The general point of dispute brought up within Harfield’s article concerns itself with the design problem issue that is found within architecture. Harfield suggests that there is no common design problem within architecture as it’s the architect’s inherent and individual beliefs, preferences and assumptions which will ultimately dictate their individual design problem. Indeed Harfield suggests that whilst architects might have the same brief, they are not engaged in solving the same design problem (Harfield, 2007, p 160). However Harfield retracts his playful usage of the term ‘design problem’ when he asserts that “while it may be convenient to discuss design in terms of problem-solving, design is not simply problem-solving. A range of qualitative issues - intellectual and emotional, formal, spatial and aesthetic are not articulated in the brief” but are crucial to the success of the solution (Harfield, 2007, p165). This introduces the idea that designers are more so inclined to create their own design problem as a result of their own personal experiences.

This view is supported by by Solovyova, who suggests that the “design process can be seen as a symbolic transformation and translation of an architects experience into new meaningful content” (Solovyova, 2005, p1). Indeed as Downing stated, “designers utilize the knowledge and emotional impact contained in their memorable experiences in order to assist them in the creative design process” (Downing, 2000).

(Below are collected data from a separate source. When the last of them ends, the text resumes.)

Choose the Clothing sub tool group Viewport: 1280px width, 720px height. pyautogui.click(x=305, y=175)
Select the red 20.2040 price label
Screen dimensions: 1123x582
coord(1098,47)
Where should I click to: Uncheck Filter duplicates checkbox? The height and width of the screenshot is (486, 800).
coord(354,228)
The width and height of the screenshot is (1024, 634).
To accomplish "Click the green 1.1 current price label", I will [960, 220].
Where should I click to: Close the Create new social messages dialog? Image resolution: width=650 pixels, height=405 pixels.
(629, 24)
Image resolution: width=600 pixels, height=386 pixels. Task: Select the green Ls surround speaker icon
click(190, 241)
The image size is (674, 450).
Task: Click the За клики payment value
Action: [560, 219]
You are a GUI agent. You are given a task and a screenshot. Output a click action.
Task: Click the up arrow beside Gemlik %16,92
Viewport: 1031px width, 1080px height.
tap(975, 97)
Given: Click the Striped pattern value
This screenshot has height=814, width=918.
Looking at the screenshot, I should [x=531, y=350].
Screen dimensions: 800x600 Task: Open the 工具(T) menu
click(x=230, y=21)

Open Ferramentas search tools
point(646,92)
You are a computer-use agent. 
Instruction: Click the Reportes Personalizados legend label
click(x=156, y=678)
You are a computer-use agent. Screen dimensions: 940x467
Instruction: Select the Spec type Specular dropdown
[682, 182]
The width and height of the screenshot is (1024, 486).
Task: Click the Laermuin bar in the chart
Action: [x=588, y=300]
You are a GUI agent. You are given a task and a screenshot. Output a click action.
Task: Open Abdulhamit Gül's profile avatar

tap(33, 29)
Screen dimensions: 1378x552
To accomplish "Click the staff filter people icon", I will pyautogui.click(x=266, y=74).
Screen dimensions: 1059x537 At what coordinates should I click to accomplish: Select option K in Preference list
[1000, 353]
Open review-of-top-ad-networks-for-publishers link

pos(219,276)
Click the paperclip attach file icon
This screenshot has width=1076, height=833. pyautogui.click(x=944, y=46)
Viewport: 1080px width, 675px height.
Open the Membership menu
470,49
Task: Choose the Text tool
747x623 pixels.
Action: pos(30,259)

But what of its relation to Harfield’s mention of the design problem itself. As Dorst and Cross suggested, ‘.creative design is not a matter of first fixing the problem and then searching for a satisfactory solution concept. Creative design seems more to be a matter of developing and refining together both the formulation of a problem and ideas for a solution’ (Dorst & Cross, 2001). This co-evaluation of problem/solution demands far more individual thought than would be required if it were as simple as solving the problem put forth by the client, and therefore requires much deeper involvement and calls upon the individual designers beliefs and assumptions.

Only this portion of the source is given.